![]() |
Catching up with Natalie By Natalie Bridges |
How I look in the morning – my hair stiff and skew-whiff and bleary eyed – is not how I look all day, but it can often be how I feel. That's because, like most people these days, cramming as much as you possibly can into every waking moment is the norm, as well as the unspoken expectation.
Most of us leap out of bed each morning and onto the treadmill of life. We sort of pole-volt off at the last possible moment to finally flump into bed at night. The sleep that follows can often be minimal before the next day arrives, when you put your armour of make-up and clothes to start all over again.
My sister said to me this week: modern life isn't for humans, it's for robots. The comment came after a litany of complaints that I can't seem to get on top of my lists that evolve out of my emails and diary and onto backs of envelopes, post-it notes that I stick in my phone cover and anything else I can get my hands on to write the thoughts that jump around in my mind throughout the day (and sometimes night). There are 'too many tabs open in my mind' as the popular saying goes.
The rate at which we're faced with emails, texts, Facebook feeds, news stories and various electronic streams of information is humanly challenging to handle. Life is increasingly lived in snappy soundbites. Less and less are we granted the privilege of time to analyse, think and wander around in our minds for answers and solutions to the tasks at hand. Thinking fast, on your feet and usually via electronic devices is the way we lead our lives. While we can talk about leaving our phones at home and detaching from emails in the weekend, it's getting increasingly difficult and seen as unacceptable. Being on call all hours of every day is a critical part of proving your worth.
As a result time-saving measures such as My Food Bag have evolved to cut out the thinking related to food shopping and cooking. The simple pleasures are being pushed out because 24 hours simply doesn't provide the time we humanly need to make everything possible.
Even moves like those of company LinkedIn this week – the latest in the States to offer staff unlimited holidays – to me is a cynical move in a world where our strength and stamina is so often measured by how fast, efficient, hardworking and eternally connected we are.
Some of us, myself included, are so ‘robitisised' (no, it's not a real word, but it may become one) that we daren't be parted from our phones or take holidays, and when we do, it's felt and seen as a guilty pleasure.

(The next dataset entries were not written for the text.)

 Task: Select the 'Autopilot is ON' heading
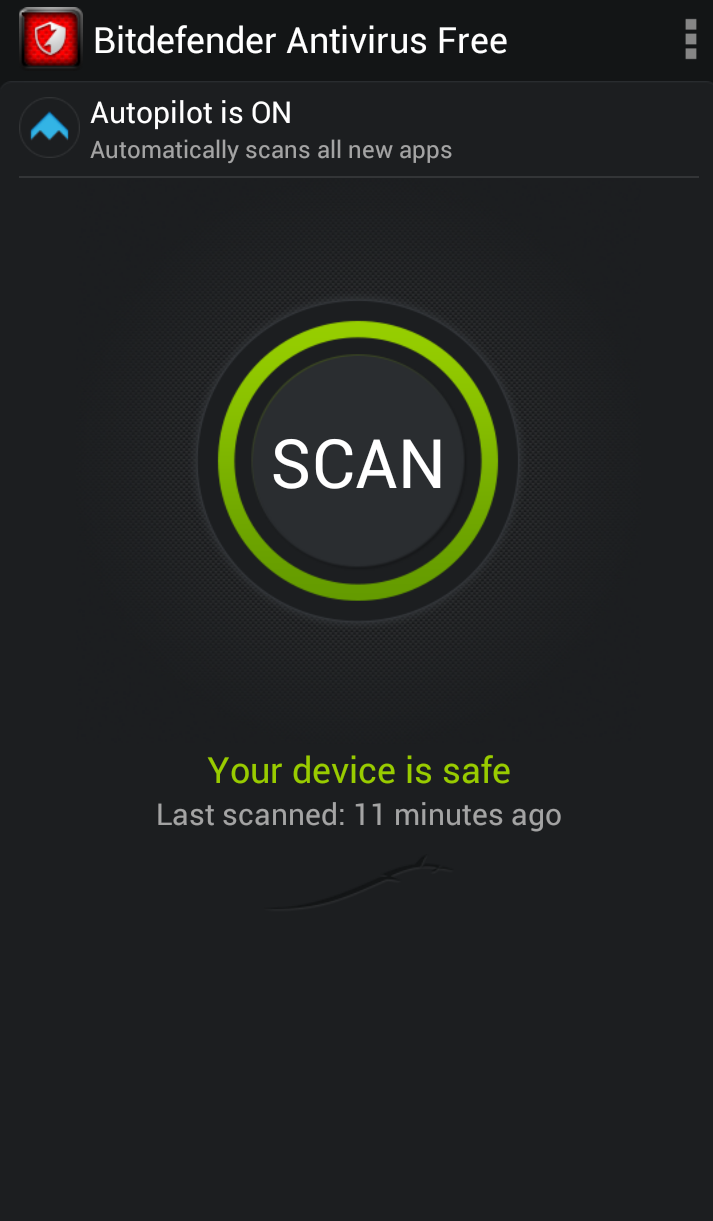point(191,113)
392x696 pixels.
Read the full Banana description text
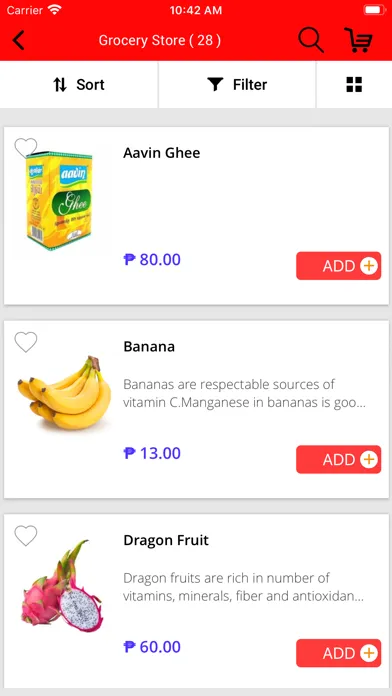coord(245,394)
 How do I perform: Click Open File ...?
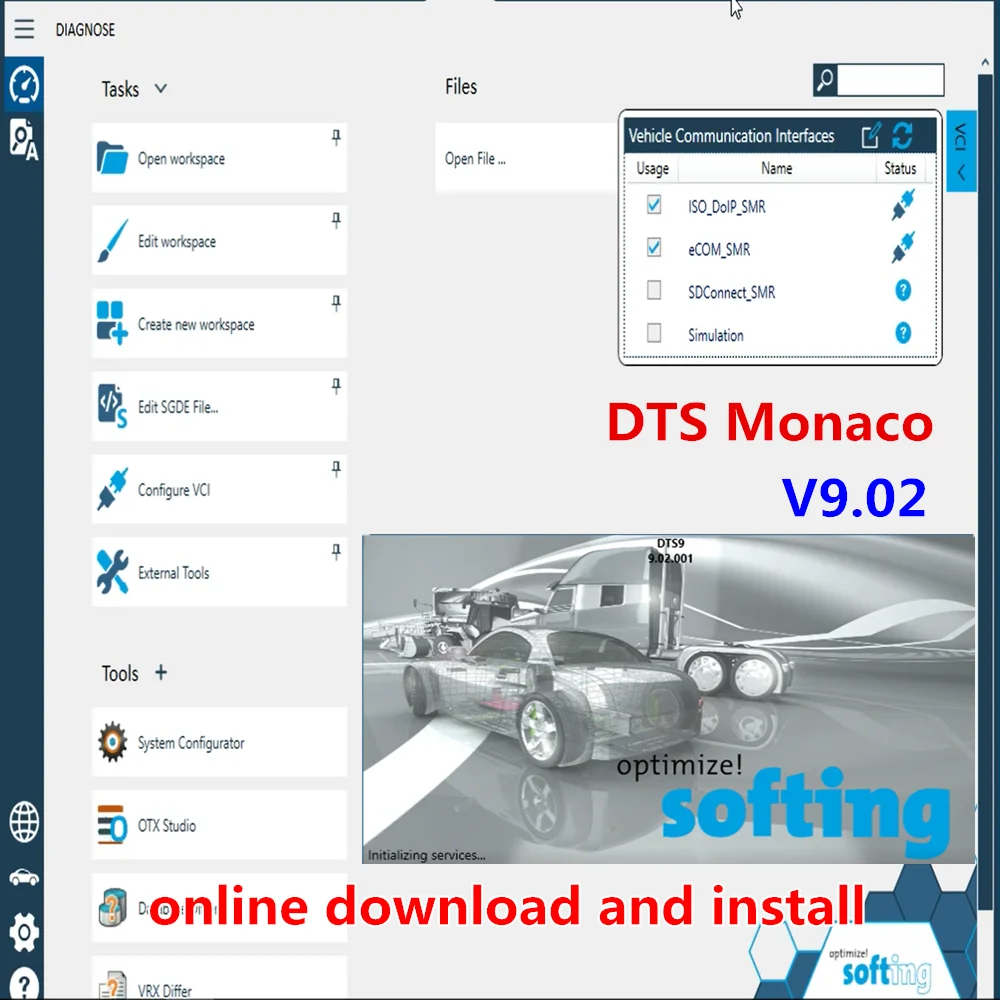475,158
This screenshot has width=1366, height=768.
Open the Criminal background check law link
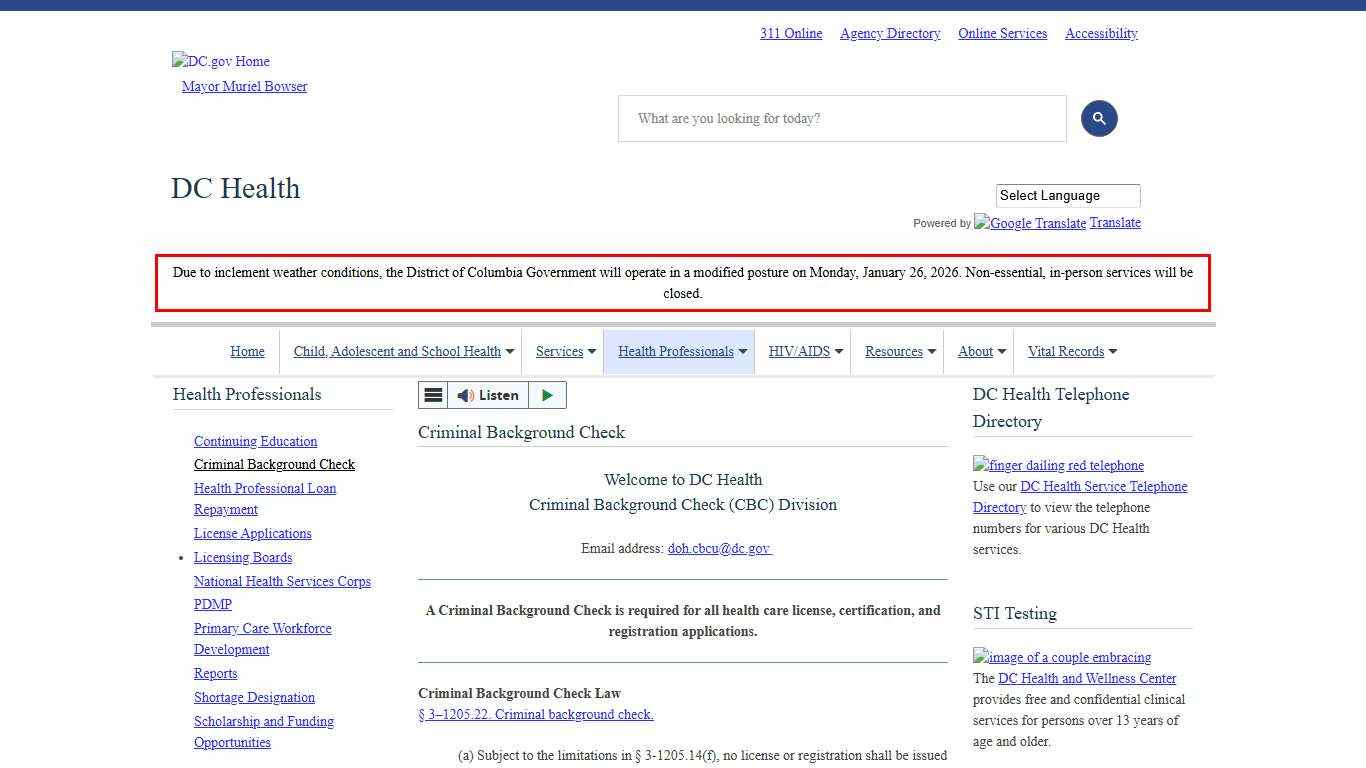tap(536, 714)
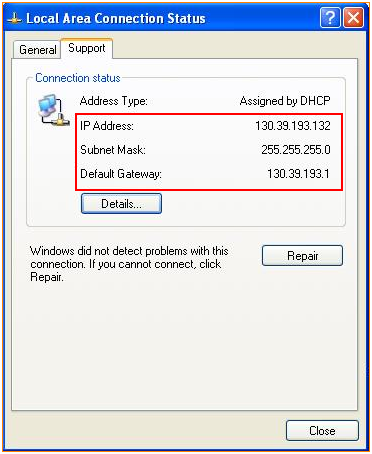The image size is (372, 454).
Task: Switch to the General tab
Action: (x=37, y=50)
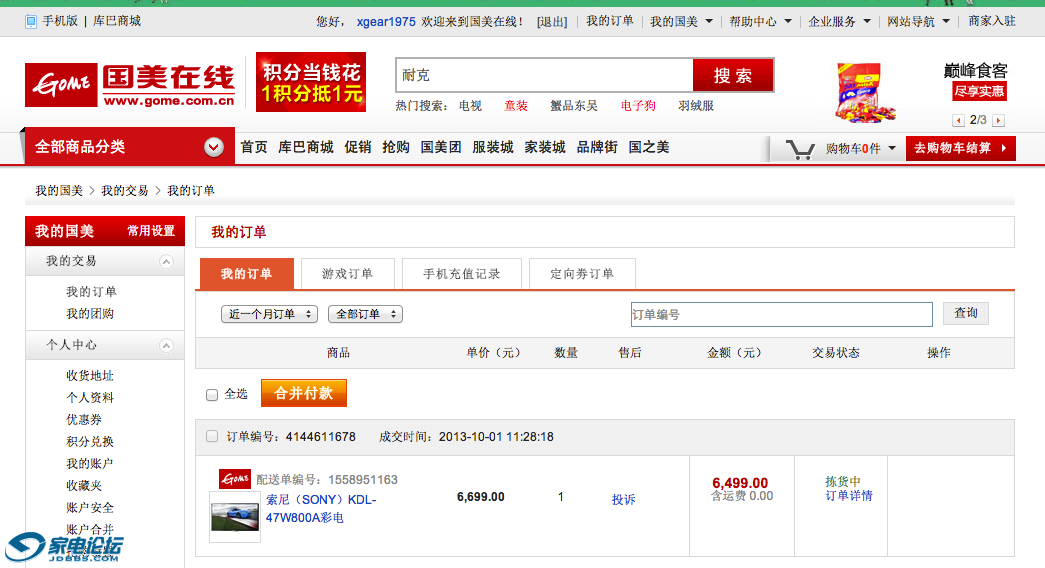1045x568 pixels.
Task: Open the candy promotion image
Action: point(859,92)
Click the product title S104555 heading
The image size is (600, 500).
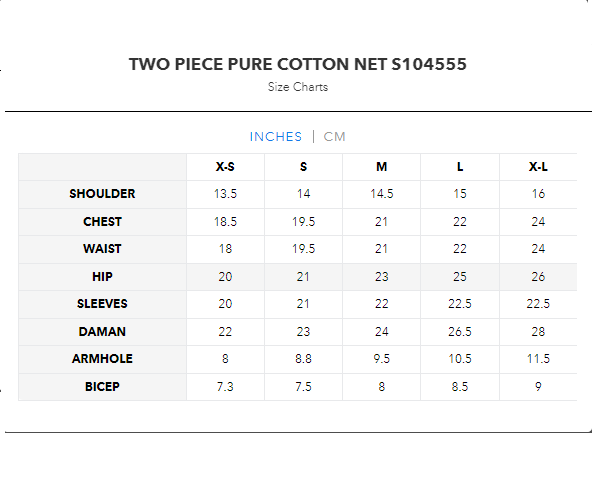tap(298, 65)
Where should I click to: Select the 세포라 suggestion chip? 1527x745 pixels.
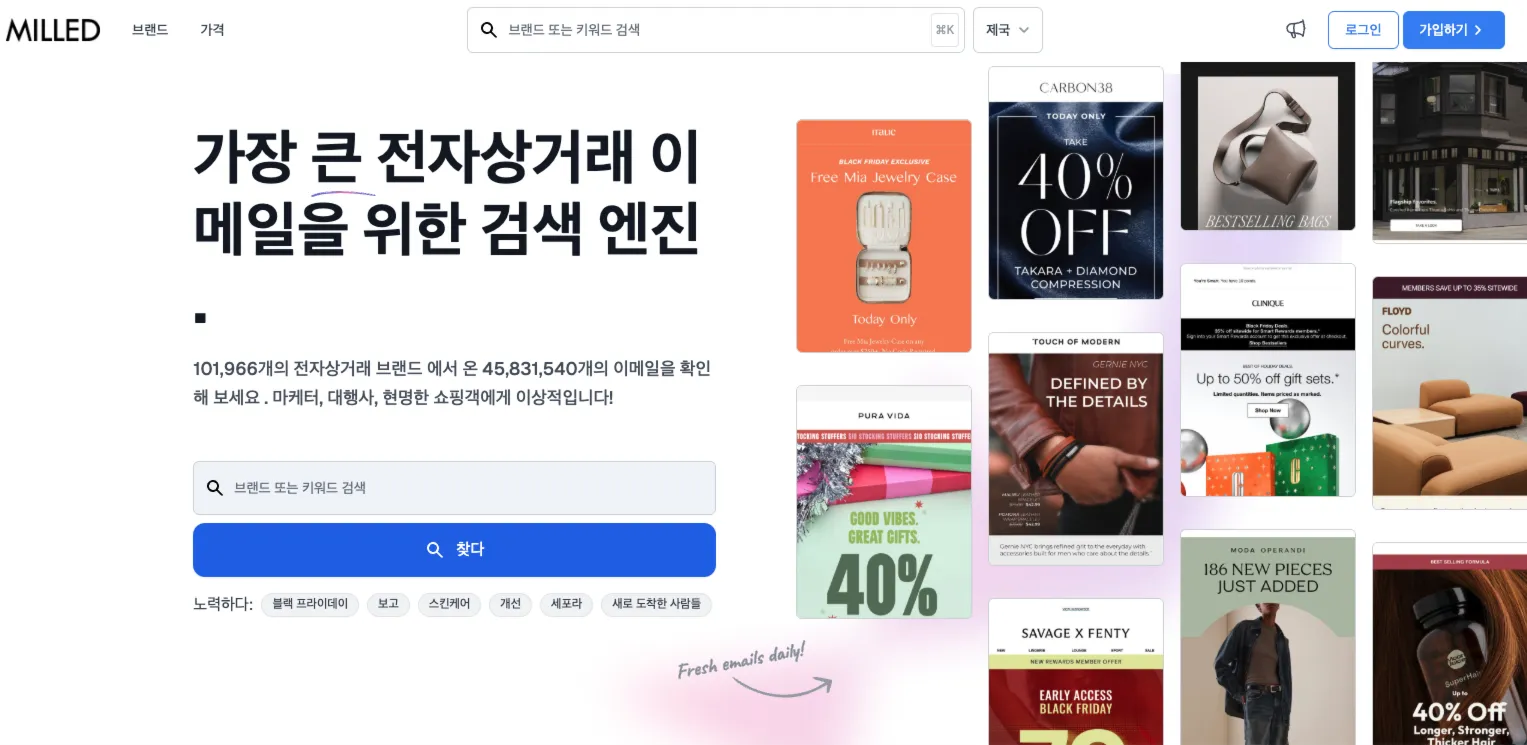point(566,604)
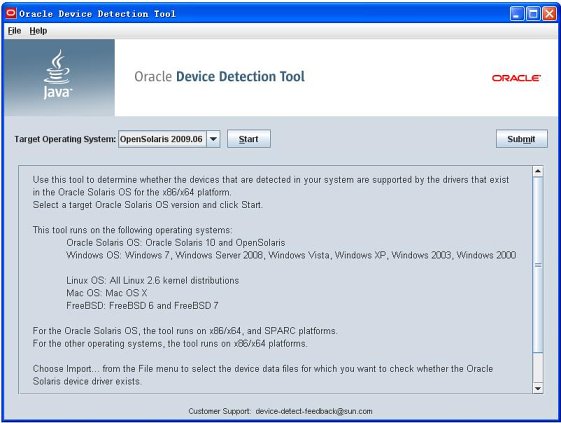
Task: Click the Submit button
Action: click(522, 139)
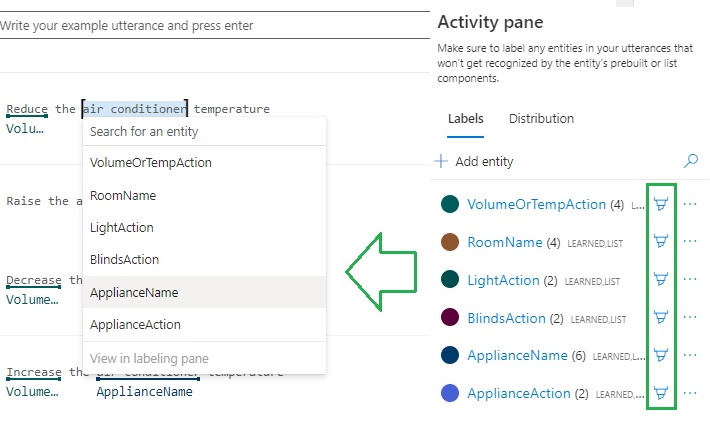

Wrenching oneself away from emails and work takes effort, then justifying it to your customers, boss and workmates when you do can prove uncomfortable and tricky, particularly in the case of all holidays being voluntary (rather than enforced). The chances of anyone taking advantage of such a policy must almost be nil and companies like LinkedIn with know that in advance.
Research released this week also shows that we're becoming increasingly obsessed with our 'selfie' images (as if we needed official research to prove that). The addiction to taking photos of ourselves in this research is connected to increasing numbers of people seeking cosmetic interventions and surgery to improve their selfie appearance.
Even the human form isn't safe from the 'robotisisation' of the world. We're all going to end up looking the same too, with faces that don't move and that conform to an image of beauty determined by the computer robots that already dominate our lives.